Efficient femtosecond driven SOX 17 delivery into mouse embryonic stem cells: Differentiation study

Abstract

Embryonic stem cells have great promise in regenerative medicine because of their ability to self-renew and differentiate into various cell types. Delivery of therapeutic genes into cells has already been achieved using of chemical agents and viral vectors with high transfection efficiencies. However, these methods have also been documented as toxic and in the latter case they can cause latent cell infections. In this study we use femtosecond laser pulses to optically deliver genetic material in mouse embryonic stem cells.

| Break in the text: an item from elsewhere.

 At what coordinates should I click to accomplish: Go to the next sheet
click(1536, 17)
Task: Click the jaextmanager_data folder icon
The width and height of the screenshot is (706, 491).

Femtosecond laser pulses in contrast to the conventional approach, minimises the risk of unwanted side effects because photons are used to create transient pores on the membrane which allow free entry of molecules with no need for delivery agents. Using an Olympus microscope, fluorescence imaging of the samples post irradiation was performed and decreased expression of stage specific embryonic antigen one (SSEA-1) consistent with on-going cellular differentiation was observed. Our results also show that femtosecond laser pulses were effective in delivering SOX 17 plasmid DNA (pSOX17) which resulted in the differentiation of mouse embryonic stem cells into endoderm cells. We thus concluded that laser transfection of stem cells for the purpose of differentiation, holds potential for applications in tissue engineering as a method of generating new cell lines.